Racconto di Maria Francesca Cantacessi
(5 gennaio 2021)

 

La notte della Befana era per me la notte più lunga. La mamma mi mandava presto a letto e mi raccomandava di dormire, perché se non l’avessi fatto, la Befana sarebbe passata dritto senza fermarsi a casa e non mi avrebbe portato nessun dono. Io cercavo di dormire anche se ero molto emozionata, ma la curiosità mi toglieva il sonno.
Avrei voluto incontrare quella vecchina coraggiosa e forte che, nella notte più fredda dell’anno, a cavallo di una scopa volava nei cieli con un sacco magico e pieno di doni e giocattoli, per esaudire i desideri di tutti i bambini del mondo.

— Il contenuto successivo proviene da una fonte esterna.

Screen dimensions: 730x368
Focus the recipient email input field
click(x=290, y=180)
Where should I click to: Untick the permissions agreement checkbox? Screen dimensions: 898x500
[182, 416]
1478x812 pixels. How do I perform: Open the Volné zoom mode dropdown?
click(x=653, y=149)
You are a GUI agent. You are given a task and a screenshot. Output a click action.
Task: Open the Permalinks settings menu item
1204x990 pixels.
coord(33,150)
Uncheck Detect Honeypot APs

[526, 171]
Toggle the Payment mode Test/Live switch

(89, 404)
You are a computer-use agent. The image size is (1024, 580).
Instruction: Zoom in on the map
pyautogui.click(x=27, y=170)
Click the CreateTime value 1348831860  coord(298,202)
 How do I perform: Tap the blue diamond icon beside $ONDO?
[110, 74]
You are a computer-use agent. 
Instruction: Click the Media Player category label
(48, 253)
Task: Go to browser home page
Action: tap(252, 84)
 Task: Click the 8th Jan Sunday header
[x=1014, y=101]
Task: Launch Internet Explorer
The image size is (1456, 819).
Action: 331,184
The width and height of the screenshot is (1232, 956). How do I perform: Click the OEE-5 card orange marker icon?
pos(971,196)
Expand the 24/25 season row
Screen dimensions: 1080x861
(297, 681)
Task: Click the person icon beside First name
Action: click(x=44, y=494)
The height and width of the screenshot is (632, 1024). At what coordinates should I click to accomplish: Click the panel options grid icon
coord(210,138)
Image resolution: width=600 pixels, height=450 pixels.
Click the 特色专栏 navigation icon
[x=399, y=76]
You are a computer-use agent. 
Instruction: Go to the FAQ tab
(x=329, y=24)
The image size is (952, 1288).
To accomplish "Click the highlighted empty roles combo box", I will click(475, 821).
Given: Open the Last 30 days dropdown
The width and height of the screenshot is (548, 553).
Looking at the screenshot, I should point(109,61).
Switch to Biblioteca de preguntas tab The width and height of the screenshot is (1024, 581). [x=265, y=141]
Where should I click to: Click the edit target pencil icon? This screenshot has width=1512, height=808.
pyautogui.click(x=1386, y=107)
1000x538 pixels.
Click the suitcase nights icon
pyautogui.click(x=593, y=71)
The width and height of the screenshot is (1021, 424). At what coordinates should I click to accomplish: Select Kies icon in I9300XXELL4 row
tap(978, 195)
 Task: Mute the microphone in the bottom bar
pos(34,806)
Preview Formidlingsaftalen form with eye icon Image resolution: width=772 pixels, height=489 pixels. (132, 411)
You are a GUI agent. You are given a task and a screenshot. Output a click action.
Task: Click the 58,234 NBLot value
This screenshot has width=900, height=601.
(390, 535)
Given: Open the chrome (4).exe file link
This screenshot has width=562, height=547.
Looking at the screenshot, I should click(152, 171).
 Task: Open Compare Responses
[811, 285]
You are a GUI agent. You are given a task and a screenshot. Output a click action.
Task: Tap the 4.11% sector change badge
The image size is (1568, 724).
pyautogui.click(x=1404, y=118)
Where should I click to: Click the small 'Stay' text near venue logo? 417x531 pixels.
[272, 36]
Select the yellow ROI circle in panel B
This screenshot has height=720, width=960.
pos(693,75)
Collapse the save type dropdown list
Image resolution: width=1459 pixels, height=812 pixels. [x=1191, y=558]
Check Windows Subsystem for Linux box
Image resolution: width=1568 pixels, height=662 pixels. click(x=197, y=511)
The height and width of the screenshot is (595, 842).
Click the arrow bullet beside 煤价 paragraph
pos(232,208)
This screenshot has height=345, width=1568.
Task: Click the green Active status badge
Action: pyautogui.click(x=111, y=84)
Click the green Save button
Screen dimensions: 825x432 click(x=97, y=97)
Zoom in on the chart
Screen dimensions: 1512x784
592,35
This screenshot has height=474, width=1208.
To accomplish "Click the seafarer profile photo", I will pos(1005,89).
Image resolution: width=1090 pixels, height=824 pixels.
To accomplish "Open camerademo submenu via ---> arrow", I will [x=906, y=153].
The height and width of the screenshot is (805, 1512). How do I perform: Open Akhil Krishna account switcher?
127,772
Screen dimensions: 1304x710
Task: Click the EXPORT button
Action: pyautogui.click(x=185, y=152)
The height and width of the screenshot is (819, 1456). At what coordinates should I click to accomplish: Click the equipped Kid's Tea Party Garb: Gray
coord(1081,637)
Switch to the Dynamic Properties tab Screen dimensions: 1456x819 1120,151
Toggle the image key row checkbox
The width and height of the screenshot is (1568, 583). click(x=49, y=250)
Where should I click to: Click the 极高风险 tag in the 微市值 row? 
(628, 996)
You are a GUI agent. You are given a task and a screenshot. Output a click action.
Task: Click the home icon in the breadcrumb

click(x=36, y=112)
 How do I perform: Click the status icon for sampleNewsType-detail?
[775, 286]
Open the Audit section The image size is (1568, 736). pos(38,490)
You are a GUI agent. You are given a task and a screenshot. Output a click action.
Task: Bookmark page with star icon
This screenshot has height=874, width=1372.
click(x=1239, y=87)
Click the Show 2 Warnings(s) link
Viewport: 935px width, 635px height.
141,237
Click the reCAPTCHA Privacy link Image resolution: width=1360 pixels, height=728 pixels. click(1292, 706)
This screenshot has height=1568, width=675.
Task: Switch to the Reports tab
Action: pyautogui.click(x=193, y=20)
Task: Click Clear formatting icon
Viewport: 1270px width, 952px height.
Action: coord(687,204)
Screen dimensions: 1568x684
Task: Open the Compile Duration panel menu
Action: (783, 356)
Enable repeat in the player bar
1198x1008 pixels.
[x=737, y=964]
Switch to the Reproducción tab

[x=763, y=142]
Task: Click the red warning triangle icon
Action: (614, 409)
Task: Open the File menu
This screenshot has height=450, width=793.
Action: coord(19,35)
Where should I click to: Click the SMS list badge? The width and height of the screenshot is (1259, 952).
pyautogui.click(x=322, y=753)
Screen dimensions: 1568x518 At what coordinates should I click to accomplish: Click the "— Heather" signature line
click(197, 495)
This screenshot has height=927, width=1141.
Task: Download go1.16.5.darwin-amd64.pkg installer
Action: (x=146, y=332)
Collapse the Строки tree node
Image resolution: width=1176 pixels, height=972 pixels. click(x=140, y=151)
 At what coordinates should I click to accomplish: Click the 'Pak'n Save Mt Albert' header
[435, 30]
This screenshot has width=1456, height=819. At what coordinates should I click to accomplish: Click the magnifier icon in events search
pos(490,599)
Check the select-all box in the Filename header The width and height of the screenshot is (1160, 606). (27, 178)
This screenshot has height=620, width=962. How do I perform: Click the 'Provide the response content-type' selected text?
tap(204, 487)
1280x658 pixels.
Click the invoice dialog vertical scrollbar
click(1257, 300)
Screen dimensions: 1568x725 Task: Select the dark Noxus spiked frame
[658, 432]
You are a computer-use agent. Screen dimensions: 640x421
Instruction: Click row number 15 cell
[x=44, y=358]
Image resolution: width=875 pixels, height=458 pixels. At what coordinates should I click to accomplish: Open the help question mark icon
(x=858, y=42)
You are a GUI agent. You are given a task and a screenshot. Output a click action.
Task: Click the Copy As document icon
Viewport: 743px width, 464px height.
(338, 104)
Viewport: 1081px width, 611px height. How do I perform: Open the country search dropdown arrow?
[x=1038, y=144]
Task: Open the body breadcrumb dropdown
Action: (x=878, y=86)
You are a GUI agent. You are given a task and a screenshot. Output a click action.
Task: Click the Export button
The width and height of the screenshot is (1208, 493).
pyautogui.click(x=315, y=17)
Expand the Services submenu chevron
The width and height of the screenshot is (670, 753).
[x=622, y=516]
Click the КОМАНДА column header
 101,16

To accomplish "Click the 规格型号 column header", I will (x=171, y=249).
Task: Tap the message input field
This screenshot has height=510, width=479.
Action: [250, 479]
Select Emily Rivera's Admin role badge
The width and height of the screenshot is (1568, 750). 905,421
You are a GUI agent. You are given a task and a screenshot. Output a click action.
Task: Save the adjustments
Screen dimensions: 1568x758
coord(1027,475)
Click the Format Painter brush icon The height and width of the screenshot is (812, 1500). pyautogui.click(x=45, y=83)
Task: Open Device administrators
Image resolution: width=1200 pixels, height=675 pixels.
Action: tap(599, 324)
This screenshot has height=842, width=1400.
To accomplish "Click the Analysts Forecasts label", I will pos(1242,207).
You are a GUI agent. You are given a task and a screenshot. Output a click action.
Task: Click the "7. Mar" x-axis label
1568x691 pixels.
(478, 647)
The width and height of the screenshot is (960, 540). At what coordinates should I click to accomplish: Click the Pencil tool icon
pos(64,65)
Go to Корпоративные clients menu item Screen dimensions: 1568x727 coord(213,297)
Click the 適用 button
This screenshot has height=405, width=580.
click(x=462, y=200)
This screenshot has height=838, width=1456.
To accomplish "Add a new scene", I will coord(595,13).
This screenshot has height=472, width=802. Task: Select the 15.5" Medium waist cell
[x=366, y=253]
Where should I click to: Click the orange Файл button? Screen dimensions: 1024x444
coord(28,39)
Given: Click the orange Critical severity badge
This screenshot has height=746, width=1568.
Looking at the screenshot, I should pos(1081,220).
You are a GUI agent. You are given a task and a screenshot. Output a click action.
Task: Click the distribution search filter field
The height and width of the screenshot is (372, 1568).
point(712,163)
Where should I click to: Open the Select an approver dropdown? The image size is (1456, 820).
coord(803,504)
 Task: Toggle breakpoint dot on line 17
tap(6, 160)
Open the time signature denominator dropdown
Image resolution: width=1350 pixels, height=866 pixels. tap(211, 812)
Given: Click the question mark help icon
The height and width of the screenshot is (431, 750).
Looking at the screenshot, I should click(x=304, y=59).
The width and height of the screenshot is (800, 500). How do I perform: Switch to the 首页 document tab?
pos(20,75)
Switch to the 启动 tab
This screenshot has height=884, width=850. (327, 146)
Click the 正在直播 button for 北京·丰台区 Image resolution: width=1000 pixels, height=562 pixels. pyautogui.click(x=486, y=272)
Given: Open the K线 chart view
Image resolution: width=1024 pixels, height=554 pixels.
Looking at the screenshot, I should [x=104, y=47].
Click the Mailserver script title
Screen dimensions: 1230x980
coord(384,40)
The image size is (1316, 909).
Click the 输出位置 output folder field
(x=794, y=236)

A quei tempi i giocattoli erano un lusso, almeno per chi, come me, apparteneva ad una famiglia modesta. I giocattoli potevamo permetterceli solo in quella unica notte magica e solo grazie alla coraggiosa e forte nonnina.
La mamma però, in quella notte, spariva ed io mi chiedevo se non fosse “quello” il prezzo da pagare per ricevere i regali. Lei mi raccontava che la Befana portava i doni solo ai bambini buoni; solo chi avesse conservato il cuore puro e innocente avrebbe potuto vederla nel giorno in cui sarebbe diventato adulto.
La notte era lunga e il sonno tardava a venire, quante volte nel letto della mia piccola cameretta immaginavo la vecchina forzuta e severa che andava in giro di notte!
Quello che mi affascinava di più era il mistero che scendeva in casa in quella fatidica notte! “Metti i biscotti e un bicchiere di latte, che la vecchina arriverà stanca e infreddolita!” mi diceva mio padre. Fingevo, così, di chiudere gli occhi nella speranza di sentirla arrivare! Durante la lunga la notte mi assalivano dubbi atroci: – Mi avrebbe regalato quello che avevo tanto desiderato? Ero stata abbastanza buona? Se mi avesse portato cenere e carbone? Se si fosse accorta che non riuscivo a dormire e fosse volata via lontano? –
Stremata dalla tensione cadevo, così, in un sonno profondo e sognavo… sognavo la sala da pranzo calda, luminosa e piena di zucchero filato, con tanti dolciumi, cioccolata. Quella bambola che parlava e muoveva la bocca, che tanto avevo desiderato, era lì sul tavolo ed io ero felice. Aprivo gli occhi ed era già mattino e in pigiama correvo a guardare se LEI fosse passata da casa. Ogni volta trovavo il viso rassicurante di mia madre sorridente, l’abbracciavo forte e ogni anno i miei desideri venivano esauditi; scartavo il pacco dove c’era il mio giocattolo preferito, a volte accompagnato da pezzettini di carbone dolce, perché forse quell’anno tanto buona non lo ero stata!
Quella felicità pura, incosciente, spensierata, forse non l’avrei più ritrovata durante il corso della mia vita.
Cara Befana portami tanta felicità, come quelle mattine in cui mi bastava poco per amare la vita.